Web 2.0 applications allow for new ways of marketing. However, unlike traditional forms of marketing, it has a greater possibility of hitting large, geographically-scattered people rather than focusing on your target market.

Steve Campion says in his article, Building a Social Networking Environment at the Library, “At that point, we were missing only one thing: getting the word out to our patrons. We began receiving comments on our social sites from across the country and around the world, but since our library's media plan hadn't put the social web on its radar, our own patrons knew little of the activity.”

This quote highlights one of the main problems I have with using web 2.0 applications for marketing. Because they have world-wide impact, people who are viewing your facebook, blogs, or following your tweets may not necessarily be people who you wanted to reach – your own patrons.

That is why having some form of evaluation method is important. You want to make an impact and reach your target market, not just any market.

Jeremiah Owyang mentions some of the attributes that can be used for measurements and says that in the past, his report to his stakeholders (about his blogging program) included, “blog site metrics (visitors, page views, top views, top commented posts, IP locations, etc). It would also have lists of qualitative comments and discussions that needed to be answered out on the blogosphere, I’d also send alerts to teams when users were talking about products.”

So if you are able to get information about the IP address of visitors, it may help to uncover if visitors to your site are from your city or from another country. But how much information collecting or data mining is permissible? These are things I guess we must look into.

Web 2.0 applications and the knowledge of them have matured, so there is definitely pressure to harness their marketing potential.

Michael Casey & Michael Stephen in their article, Library PR 2.0, states, “The rules of marketing have changed. Do libraries know that?”

According to them, carefully worded or canned PR message no longer work and “Brands are molded and shaped by the audience—and the audience is everyone. People talk. And people listen.”

It seems that in a web 2.0 environment, marketing is more monitoring and reacting rather than just creating. Casey & Stephen says that:

PR maven Brian Solis's “Conversation Prism” identifies 22 different channels of social tools where discussions take place and stories are told. We strongly advocate that library staff participate in these discussions, answering both the easy questions and the hard ones, as well.

While I agree with Casey & Stephen’s assertion that “if you don't participate in the story, it will be told without you,” I am not sure that, “Staff at all levels should be actively involved in telling the library's story.
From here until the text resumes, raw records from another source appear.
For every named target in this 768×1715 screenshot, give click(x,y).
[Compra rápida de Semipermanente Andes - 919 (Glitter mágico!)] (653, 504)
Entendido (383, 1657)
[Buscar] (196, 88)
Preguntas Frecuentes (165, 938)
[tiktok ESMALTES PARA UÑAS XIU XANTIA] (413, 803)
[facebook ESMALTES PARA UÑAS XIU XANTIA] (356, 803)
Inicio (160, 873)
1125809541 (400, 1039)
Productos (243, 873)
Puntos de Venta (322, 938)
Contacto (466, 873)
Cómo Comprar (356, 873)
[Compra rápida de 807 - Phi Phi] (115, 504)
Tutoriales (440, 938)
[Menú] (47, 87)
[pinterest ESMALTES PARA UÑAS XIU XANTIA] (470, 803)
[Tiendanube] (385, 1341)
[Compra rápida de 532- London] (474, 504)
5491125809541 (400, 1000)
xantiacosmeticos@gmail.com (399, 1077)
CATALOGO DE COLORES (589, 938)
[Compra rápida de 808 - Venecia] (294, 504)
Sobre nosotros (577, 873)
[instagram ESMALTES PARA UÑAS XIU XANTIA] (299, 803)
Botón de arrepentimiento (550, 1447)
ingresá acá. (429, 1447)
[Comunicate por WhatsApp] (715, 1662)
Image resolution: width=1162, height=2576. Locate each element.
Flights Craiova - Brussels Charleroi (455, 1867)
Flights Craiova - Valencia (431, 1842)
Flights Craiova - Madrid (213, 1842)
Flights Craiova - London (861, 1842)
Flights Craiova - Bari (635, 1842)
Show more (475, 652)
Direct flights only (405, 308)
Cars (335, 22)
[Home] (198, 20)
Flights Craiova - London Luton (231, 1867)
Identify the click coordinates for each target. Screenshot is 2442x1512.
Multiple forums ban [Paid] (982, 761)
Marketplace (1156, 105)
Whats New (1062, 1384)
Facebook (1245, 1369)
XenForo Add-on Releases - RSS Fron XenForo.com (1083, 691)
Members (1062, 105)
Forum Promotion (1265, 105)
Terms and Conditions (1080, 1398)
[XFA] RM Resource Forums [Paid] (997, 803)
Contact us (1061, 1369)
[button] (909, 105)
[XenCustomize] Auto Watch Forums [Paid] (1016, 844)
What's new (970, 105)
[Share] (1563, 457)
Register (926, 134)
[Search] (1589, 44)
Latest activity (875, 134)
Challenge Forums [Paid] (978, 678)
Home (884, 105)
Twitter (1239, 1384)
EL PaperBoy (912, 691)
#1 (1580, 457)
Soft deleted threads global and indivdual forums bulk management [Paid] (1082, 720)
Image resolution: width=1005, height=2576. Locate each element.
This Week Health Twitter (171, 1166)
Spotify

Ad hoc marketing committees can spring up easily to promote the next big thing at the library.”

Some of the biggest problems I have encountered while working for larger organizations is with communication breakdowns. The worst type occurs when external communications or special messages are sent to the public but there was no similar follow up for staff, leaving front line staff fielding questions for things that they have no knowledge of. This ends up causing service disruptions and negative feelings among both staff and customers. Customers will come to staff wanting a certain service or win prizes from a contest, etc., and the staff will tell them such a service doesn't exist. Then a couple of says later, some annoucement will arrive after the fact to the staff. Web 2.0 applications, with their ease of use content creation, can potentially escalate that effect of publish first, inform later.

Consistent messaging is important for brand integrity. Having good information channels among all staff to establish core and shared values is important for communicating the library's brand to the public. Before thinking of ways to involve customers into the brand identity, staff must be on the same page first.